Source records
━━━━━━━━━━━━━━━━━━━━

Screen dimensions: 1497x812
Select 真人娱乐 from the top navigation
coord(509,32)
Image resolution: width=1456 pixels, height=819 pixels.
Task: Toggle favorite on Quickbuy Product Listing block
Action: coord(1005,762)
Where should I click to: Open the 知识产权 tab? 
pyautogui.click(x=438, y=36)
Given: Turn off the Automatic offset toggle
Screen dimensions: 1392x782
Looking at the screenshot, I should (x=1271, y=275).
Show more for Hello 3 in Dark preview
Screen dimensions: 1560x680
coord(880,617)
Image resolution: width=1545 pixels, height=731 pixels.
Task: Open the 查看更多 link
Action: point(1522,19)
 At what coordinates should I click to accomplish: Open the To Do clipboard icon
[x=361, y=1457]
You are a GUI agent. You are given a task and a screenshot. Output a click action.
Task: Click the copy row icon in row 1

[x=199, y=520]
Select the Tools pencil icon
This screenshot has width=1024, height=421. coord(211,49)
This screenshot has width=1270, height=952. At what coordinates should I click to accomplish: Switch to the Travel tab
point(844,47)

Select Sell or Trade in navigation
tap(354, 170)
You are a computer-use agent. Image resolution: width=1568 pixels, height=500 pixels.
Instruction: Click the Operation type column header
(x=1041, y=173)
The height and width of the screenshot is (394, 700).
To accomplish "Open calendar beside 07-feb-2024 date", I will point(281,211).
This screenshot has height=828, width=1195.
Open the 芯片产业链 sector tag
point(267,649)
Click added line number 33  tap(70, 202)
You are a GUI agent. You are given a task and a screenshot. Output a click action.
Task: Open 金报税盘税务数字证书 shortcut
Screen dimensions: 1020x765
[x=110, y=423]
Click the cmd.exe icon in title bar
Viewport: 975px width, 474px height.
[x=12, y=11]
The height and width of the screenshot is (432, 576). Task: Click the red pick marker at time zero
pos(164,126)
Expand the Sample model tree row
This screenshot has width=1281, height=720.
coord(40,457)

━━━━━━━━━━━━━━━━━━━━

→ **What to produce**
Repeat, exactly as they stand above, the lines from the line with "Select Sell or Trade in navigation" to the line with "Task: Open 金报税盘税务数字证书 shortcut", both lines included.

→ **Response below**
Select Sell or Trade in navigation
tap(354, 170)
You are a computer-use agent. Image resolution: width=1568 pixels, height=500 pixels.
Instruction: Click the Operation type column header
(x=1041, y=173)
The height and width of the screenshot is (394, 700).
To accomplish "Open calendar beside 07-feb-2024 date", I will point(281,211).
This screenshot has height=828, width=1195.
Open the 芯片产业链 sector tag
point(267,649)
Click added line number 33  tap(70, 202)
You are a GUI agent. You are given a task and a screenshot. Output a click action.
Task: Open 金报税盘税务数字证书 shortcut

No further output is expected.